Continuaba riéndose cuando el pescador hizo virar la barca para regresar a la isla.

Camila estaba sentada a la mesa de la cocina y contemplaba con una sonrisa los trajines de Felisa García, que aquella mañana, como si una nube le encapotara el entendimiento, extraviaba todo cuanto pasaba por sus manos. «Dónde tengo la cabeza -decía la mujer sin parar de moverse a un lado y a otro-, dónde tengo la cabeza.» La niña llevaba un vestido nuevo de algodón, de color rojo cereza, que le había hecho su madre con los restos de la tela con la que Felisa había confeccionado los manteles para la cantina. «¿Qué pasa? ¿No os gustan? -preguntaba la mujer, el día que los estrenó, a su sorprendida clientela-. ¡Comed con cuidado, que no quiero ni una mancha! ¡A ver si voy a tener que arrepentirme!» A Camila le daba un poco de vergüenza ir vestida del mismo color que las mesas, pero ya se estaba acostumbrando a mimetizar-se con las telas que guarnecían su vida cotidiana. Leonor Dot le había hecho otro vestido con la gasa blanca de las cortinas que cubrían ahora las ventanas de su casa, y, en previsión de los fríos que ya se anunciaban algunas noches, un tabardo con capucha reciclado de una vieja manta militar. Por otro lado, tampoco tenía Camila más opción que usar aquellas prendas. Las que llevaba consigo cuando llegó a Cabrera estaban descoloridas y se le habían quedado tan pequeñas que se sentía ridícula con ellas.

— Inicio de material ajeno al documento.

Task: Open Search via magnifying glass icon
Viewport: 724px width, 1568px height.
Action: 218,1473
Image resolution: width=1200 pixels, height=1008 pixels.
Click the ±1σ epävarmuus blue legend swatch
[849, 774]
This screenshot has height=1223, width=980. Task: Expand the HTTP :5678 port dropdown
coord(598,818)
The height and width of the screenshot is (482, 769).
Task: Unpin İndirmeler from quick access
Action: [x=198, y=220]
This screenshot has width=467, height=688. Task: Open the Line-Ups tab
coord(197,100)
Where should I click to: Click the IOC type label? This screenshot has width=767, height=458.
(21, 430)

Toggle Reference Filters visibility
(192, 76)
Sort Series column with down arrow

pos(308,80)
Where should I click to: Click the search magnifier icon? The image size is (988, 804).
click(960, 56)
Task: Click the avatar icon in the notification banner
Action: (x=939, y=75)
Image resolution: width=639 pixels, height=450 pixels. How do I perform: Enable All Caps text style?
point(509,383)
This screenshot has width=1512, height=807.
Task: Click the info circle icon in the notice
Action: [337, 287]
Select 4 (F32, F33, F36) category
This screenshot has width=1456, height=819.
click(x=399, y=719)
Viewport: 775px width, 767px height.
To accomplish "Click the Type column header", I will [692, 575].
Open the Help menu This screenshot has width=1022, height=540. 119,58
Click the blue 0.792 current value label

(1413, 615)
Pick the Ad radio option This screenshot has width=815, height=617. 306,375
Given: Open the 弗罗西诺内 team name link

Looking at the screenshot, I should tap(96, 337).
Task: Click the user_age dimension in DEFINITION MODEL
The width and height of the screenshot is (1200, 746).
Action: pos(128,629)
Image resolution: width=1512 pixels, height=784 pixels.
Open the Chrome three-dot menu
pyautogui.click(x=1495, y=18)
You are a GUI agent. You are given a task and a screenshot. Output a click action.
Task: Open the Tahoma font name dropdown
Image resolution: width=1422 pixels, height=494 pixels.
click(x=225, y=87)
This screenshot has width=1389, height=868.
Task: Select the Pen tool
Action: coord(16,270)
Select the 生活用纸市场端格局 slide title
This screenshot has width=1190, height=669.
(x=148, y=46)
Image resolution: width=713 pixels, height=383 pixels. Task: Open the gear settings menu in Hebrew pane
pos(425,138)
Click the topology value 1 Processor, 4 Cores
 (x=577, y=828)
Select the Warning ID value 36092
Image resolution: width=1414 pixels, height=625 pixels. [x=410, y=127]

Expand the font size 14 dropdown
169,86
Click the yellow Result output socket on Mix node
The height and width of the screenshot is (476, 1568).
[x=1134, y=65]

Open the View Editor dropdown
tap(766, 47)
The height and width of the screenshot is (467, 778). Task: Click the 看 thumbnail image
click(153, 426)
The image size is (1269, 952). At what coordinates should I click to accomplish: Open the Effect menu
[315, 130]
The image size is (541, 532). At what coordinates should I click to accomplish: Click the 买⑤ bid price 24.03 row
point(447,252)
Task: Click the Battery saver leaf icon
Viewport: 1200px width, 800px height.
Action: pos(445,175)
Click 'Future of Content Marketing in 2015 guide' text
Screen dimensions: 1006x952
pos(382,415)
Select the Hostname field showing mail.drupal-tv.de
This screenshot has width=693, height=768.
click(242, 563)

Andrés, sentado en su rincón de siempre, asentía en silencio mirando unas veces a Camila, otras a su madre. Llevaba una camiseta raída, sin mangas, y un pantalón tan gastado que en las rodillas y en torno a los bolsillos brillaba como el satén. Andrés estaba contento porque Camila había decidido ir a bañarse, y porque su madre, que aquella mañana se comportaba de una forma un poco rara, les preparaba un almuerzo que le inundaba la boca de saliva: bocadillos de panceta envueltos en papel de periódico y un par de manzanas que un instante atrás tenía la mujer en las manos y que ahora no encontraba, pero que se escondían, Andrés las estaba viendo, entre una caja de patatas y la olla grande de preparar los cocidos. Cuando Felisa García, tras maldecirse reiteradamente por su mala cabeza, encontró por fin las manzanas y las echó en el capacho, Andrés soltó un gruñido y asintió con energía, muy contento.

– ¿Por qué cojeas? -preguntó Camila a la cantinera-. ¿Te has hecho daño?

– Me he caído -contestó Felisa-.Venga, iros ya, que tenéis que estar de vuelta para la hora de comer.

– De pequeña yo también me caí una vez -prosiguió Camila acercándose a Andrés y cogiéndolo por el brazo para obligarlo a levantarse-. Cojeé durante mucho tiempo, dos días o más. Y cuando me curé continuaba cojeando porque ya no sabía caminar. Aún ahora, por culpa de aquella caída, cuando camino y pienso en lo que hago me tengo que parar porque no sé cómo seguir. Hay cosas que es mejor no pensar cómo las haces.

– Muy listilla estás tú -Felisa García se apoyó en el mármol para descargar su cadera dolorida-. Anda, fuera los dos de aquí, que me distraéis y tengo que preparar la comida.